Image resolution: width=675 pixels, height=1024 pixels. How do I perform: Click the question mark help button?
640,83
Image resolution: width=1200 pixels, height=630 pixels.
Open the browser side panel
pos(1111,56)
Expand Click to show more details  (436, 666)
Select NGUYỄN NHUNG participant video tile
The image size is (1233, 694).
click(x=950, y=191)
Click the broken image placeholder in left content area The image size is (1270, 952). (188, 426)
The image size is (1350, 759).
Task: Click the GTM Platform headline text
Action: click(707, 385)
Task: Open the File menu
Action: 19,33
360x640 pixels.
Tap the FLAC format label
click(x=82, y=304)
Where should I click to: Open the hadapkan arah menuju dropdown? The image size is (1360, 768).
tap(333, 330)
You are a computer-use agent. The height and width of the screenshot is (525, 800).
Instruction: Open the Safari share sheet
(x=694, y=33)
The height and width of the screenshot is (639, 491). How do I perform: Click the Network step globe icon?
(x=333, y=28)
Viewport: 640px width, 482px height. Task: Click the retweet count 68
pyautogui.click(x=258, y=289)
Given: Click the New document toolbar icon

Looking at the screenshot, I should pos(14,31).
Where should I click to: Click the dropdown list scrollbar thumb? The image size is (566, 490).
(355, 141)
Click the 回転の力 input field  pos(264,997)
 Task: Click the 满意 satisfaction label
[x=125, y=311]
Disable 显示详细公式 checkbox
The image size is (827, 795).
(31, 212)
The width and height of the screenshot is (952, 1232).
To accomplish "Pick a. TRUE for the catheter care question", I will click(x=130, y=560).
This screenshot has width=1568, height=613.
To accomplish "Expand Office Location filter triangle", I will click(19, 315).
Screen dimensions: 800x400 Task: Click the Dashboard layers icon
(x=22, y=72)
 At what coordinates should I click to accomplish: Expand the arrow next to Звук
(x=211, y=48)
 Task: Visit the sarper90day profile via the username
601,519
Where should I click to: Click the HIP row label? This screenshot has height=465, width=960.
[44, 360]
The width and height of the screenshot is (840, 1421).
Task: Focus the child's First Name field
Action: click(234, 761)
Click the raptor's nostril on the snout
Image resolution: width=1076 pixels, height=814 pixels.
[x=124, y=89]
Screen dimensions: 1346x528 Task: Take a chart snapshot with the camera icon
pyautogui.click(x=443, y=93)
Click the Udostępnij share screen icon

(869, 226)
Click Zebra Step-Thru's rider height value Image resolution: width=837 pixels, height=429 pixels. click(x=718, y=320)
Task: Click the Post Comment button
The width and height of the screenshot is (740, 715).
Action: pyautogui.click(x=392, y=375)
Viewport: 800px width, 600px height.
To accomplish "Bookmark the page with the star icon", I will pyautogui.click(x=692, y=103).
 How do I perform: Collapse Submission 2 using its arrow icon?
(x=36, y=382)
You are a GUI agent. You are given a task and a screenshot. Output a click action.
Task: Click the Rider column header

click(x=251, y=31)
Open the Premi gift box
───
■ WHAT IS NEEDED
Copy out all the entries exactly once more.

■ RESULT
Image resolution: width=675 pixels, height=1024 pixels. How do I perform: Click the question mark help button?
640,83
Image resolution: width=1200 pixels, height=630 pixels.
Open the browser side panel
pos(1111,56)
Expand Click to show more details  (436, 666)
Select NGUYỄN NHUNG participant video tile
The image size is (1233, 694).
click(x=950, y=191)
Click the broken image placeholder in left content area The image size is (1270, 952). (188, 426)
The image size is (1350, 759).
Task: Click the GTM Platform headline text
Action: click(707, 385)
Task: Open the File menu
Action: 19,33
360x640 pixels.
Tap the FLAC format label
click(x=82, y=304)
Where should I click to: Open the hadapkan arah menuju dropdown? The image size is (1360, 768).
tap(333, 330)
You are a computer-use agent. The height and width of the screenshot is (525, 800).
Instruction: Open the Safari share sheet
(x=694, y=33)
The height and width of the screenshot is (639, 491). How do I perform: Click the Network step globe icon?
(x=333, y=28)
Viewport: 640px width, 482px height. Task: Click the retweet count 68
pyautogui.click(x=258, y=289)
Given: Click the New document toolbar icon

Looking at the screenshot, I should pos(14,31).
Where should I click to: Click the dropdown list scrollbar thumb? The image size is (566, 490).
(355, 141)
Click the 回転の力 input field  pos(264,997)
 Task: Click the 满意 satisfaction label
[x=125, y=311]
Disable 显示详细公式 checkbox
The image size is (827, 795).
(31, 212)
The width and height of the screenshot is (952, 1232).
To accomplish "Pick a. TRUE for the catheter care question", I will click(x=130, y=560).
This screenshot has width=1568, height=613.
To accomplish "Expand Office Location filter triangle", I will click(19, 315).
Screen dimensions: 800x400 Task: Click the Dashboard layers icon
(x=22, y=72)
 At what coordinates should I click to accomplish: Expand the arrow next to Звук
(x=211, y=48)
 Task: Visit the sarper90day profile via the username
601,519
Where should I click to: Click the HIP row label? This screenshot has height=465, width=960.
[44, 360]
The width and height of the screenshot is (840, 1421).
Task: Focus the child's First Name field
Action: click(234, 761)
Click the raptor's nostril on the snout
Image resolution: width=1076 pixels, height=814 pixels.
[x=124, y=89]
Screen dimensions: 1346x528 Task: Take a chart snapshot with the camera icon
pyautogui.click(x=443, y=93)
Click the Udostępnij share screen icon

(869, 226)
Click Zebra Step-Thru's rider height value Image resolution: width=837 pixels, height=429 pixels. click(x=718, y=320)
Task: Click the Post Comment button
The width and height of the screenshot is (740, 715).
Action: pyautogui.click(x=392, y=375)
Viewport: 800px width, 600px height.
To accomplish "Bookmark the page with the star icon", I will pyautogui.click(x=692, y=103).
 How do I perform: Collapse Submission 2 using its arrow icon?
(x=36, y=382)
You are a GUI agent. You are given a task and a screenshot. Output a click action.
Task: Click the Rider column header

click(x=251, y=31)
Open the Premi gift box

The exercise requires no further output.